I have to say that more than anything, Patience and Tenacity are the cornerstones, followed by attractiveness, INDEPENDENCE, humor, affection, and killer sex. (I also believe that most of these are equally required on the male side of the equation)

The important thing to see first is that the one thing guys have no real desire for IS a relationship. They'd hang out with you forever, drink beer, talk a little, drink coffee, have sex, drink more beer, talk a little more, have more sex and be quite happy about the state of affairs as they are. There's no imperative to require a guy to need a relationship. Children are not a ticking timebomb, so why would they need the correlative relationship/marriage?
So the point is this: how do you get a guy to WANT to be in a relationship with you?

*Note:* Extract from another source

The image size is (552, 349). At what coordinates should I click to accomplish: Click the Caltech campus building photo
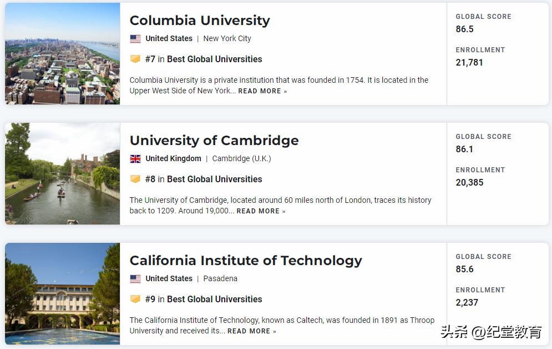pyautogui.click(x=63, y=294)
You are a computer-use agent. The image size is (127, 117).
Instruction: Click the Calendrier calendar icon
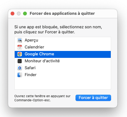(x=20, y=47)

The answer is interesting. What you have to do is to establish a situation where you create more value in yourself than he can exist without. I'll give a couple of outrageous but very true examples I've garnered from friends. Both of these guys were in bands, were above average in looks and had a great deal of women at their disposal so they weren't loser types. Guy 1 began to date this girl and found they had a lot they had in common and enjoyed about each other and blah blah blah, but he wasn't very serious about a relationship. One day after she explained to him that she was still dating, he found out she was in fact, banging 3 or 4 other very eligible successful men at the same time(this was in the 80's pre-AIDS). This was such an incredibly poignant, excruciatingly tantalizing expression of her attractiveness to him that he could not rest until he won her.
She had created a value to him that he couldn't live without. This is an example of a VERY independent woman who had independence and killer sex all neatly wrapped up in one. Independence is a quality men very much admire. Now imagine this woman sitting at home waiting for guy 1 to call back, pining away...sounding needy, and pathetic. She would have had ZERO value. WHY WOULD A GUY CONTINUE CHASING SOMETHING HE KNOWS HE ALREADY HAS??Instead she grabbed the bull by the horns and tho this behavior would probably scare most guys away fast, her independence to my friend was intoxicating.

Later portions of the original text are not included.